Problem statement: The goal is to restate all of the records below word for word.

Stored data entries
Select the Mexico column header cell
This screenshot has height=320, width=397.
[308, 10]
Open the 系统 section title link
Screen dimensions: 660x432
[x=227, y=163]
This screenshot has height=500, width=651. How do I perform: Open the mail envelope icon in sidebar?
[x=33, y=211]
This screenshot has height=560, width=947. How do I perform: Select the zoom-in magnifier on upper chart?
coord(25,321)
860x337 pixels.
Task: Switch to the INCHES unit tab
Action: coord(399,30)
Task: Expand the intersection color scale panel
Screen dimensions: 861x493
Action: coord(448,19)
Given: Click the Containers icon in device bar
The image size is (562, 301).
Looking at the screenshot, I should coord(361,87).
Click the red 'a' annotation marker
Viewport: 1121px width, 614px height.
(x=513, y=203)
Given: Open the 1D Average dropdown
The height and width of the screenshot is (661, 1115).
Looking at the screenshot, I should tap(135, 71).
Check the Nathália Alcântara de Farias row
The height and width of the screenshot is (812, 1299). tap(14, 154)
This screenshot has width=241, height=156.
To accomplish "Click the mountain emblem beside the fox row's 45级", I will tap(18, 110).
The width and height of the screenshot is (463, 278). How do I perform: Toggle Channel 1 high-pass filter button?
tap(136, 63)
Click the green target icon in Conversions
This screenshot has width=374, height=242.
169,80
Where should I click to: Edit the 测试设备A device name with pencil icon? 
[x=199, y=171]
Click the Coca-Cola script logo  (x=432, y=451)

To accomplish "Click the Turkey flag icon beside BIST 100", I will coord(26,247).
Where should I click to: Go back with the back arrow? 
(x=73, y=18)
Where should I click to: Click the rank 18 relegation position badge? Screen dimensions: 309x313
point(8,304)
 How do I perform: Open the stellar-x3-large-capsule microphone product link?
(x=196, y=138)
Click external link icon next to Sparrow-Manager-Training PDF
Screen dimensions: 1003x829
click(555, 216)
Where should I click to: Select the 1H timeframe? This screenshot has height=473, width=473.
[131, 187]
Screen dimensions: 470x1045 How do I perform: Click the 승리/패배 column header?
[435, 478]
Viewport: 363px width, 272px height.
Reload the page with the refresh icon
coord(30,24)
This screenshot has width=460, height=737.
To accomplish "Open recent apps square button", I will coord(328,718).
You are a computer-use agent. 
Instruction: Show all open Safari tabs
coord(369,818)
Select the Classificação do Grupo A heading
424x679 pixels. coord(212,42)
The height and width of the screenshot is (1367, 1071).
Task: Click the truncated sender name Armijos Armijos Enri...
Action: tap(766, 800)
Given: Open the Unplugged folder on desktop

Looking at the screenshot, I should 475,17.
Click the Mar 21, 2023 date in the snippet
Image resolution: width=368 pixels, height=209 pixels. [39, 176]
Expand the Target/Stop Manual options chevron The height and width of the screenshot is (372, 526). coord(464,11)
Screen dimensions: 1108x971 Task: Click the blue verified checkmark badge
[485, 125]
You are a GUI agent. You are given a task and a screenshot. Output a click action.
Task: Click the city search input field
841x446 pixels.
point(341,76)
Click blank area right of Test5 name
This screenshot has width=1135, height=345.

Answer area:
Select the Mexico column header cell
This screenshot has height=320, width=397.
[308, 10]
Open the 系统 section title link
Screen dimensions: 660x432
[x=227, y=163]
This screenshot has height=500, width=651. How do I perform: Open the mail envelope icon in sidebar?
[x=33, y=211]
This screenshot has height=560, width=947. How do I perform: Select the zoom-in magnifier on upper chart?
coord(25,321)
860x337 pixels.
Task: Switch to the INCHES unit tab
Action: coord(399,30)
Task: Expand the intersection color scale panel
Screen dimensions: 861x493
Action: coord(448,19)
Given: Click the Containers icon in device bar
The image size is (562, 301).
Looking at the screenshot, I should coord(361,87).
Click the red 'a' annotation marker
Viewport: 1121px width, 614px height.
(x=513, y=203)
Given: Open the 1D Average dropdown
The height and width of the screenshot is (661, 1115).
Looking at the screenshot, I should tap(135, 71).
Check the Nathália Alcântara de Farias row
The height and width of the screenshot is (812, 1299). tap(14, 154)
This screenshot has width=241, height=156.
To accomplish "Click the mountain emblem beside the fox row's 45级", I will tap(18, 110).
The width and height of the screenshot is (463, 278). How do I perform: Toggle Channel 1 high-pass filter button?
tap(136, 63)
Click the green target icon in Conversions
This screenshot has width=374, height=242.
169,80
Where should I click to: Edit the 测试设备A device name with pencil icon? 
[x=199, y=171]
Click the Coca-Cola script logo  (x=432, y=451)

To accomplish "Click the Turkey flag icon beside BIST 100", I will coord(26,247).
Where should I click to: Go back with the back arrow? 
(x=73, y=18)
Where should I click to: Click the rank 18 relegation position badge? Screen dimensions: 309x313
point(8,304)
 How do I perform: Open the stellar-x3-large-capsule microphone product link?
(x=196, y=138)
Click external link icon next to Sparrow-Manager-Training PDF
Screen dimensions: 1003x829
click(555, 216)
Where should I click to: Select the 1H timeframe? This screenshot has height=473, width=473.
[131, 187]
Screen dimensions: 470x1045 How do I perform: Click the 승리/패배 column header?
[435, 478]
Viewport: 363px width, 272px height.
Reload the page with the refresh icon
coord(30,24)
This screenshot has width=460, height=737.
To accomplish "Open recent apps square button", I will coord(328,718).
You are a computer-use agent. 
Instruction: Show all open Safari tabs
coord(369,818)
Select the Classificação do Grupo A heading
424x679 pixels. coord(212,42)
The height and width of the screenshot is (1367, 1071).
Task: Click the truncated sender name Armijos Armijos Enri...
Action: tap(766, 800)
Given: Open the Unplugged folder on desktop

Looking at the screenshot, I should 475,17.
Click the Mar 21, 2023 date in the snippet
Image resolution: width=368 pixels, height=209 pixels. [39, 176]
Expand the Target/Stop Manual options chevron The height and width of the screenshot is (372, 526). coord(464,11)
Screen dimensions: 1108x971 Task: Click the blue verified checkmark badge
[485, 125]
You are a GUI agent. You are given a task and a screenshot. Output a click action.
Task: Click the city search input field
841x446 pixels.
point(341,76)
Click blank area right of Test5 name
This screenshot has width=1135, height=345.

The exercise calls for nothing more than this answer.